• _Data_
○ ○ ○ ○
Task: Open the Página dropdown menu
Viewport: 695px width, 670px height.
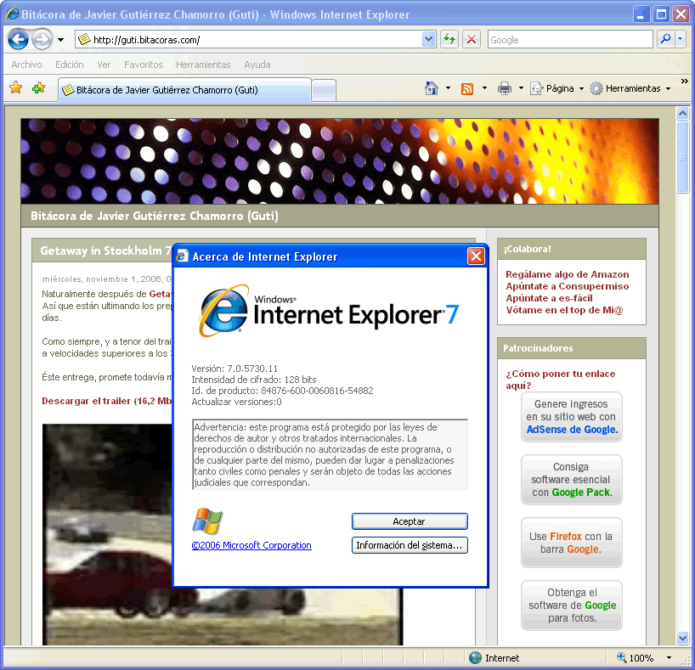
○ ○ ○ ○
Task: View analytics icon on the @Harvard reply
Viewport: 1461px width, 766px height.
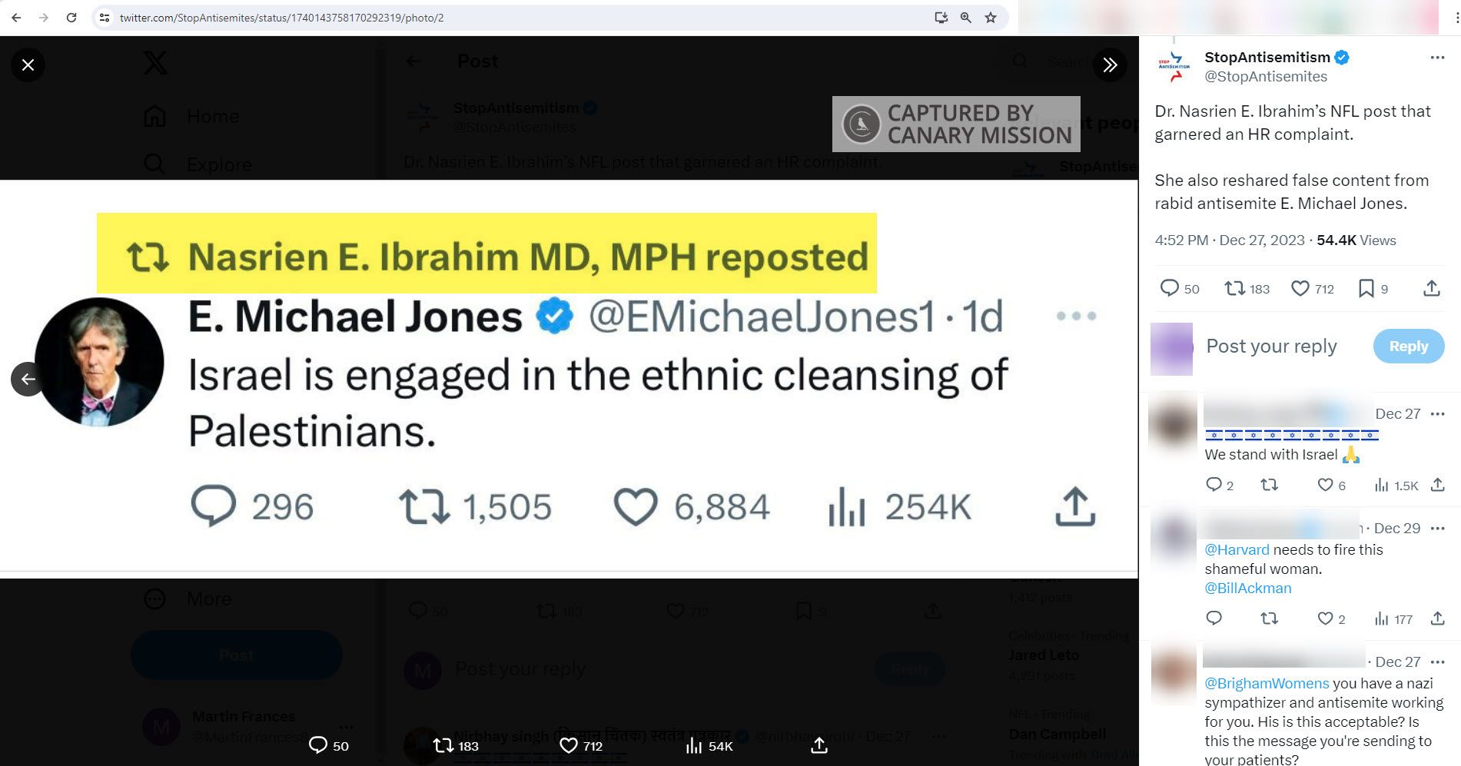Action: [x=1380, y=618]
○ ○ ○ ○
Reproduce exactly the section above that begins at the line containing "Task: Open the Página dropdown menu" and ends at the line containing "Viewport: 695px width, 670px height.", leaving out all other lines.

• _Task output_
Task: Open the Página dropdown menu
Viewport: 695px width, 670px height.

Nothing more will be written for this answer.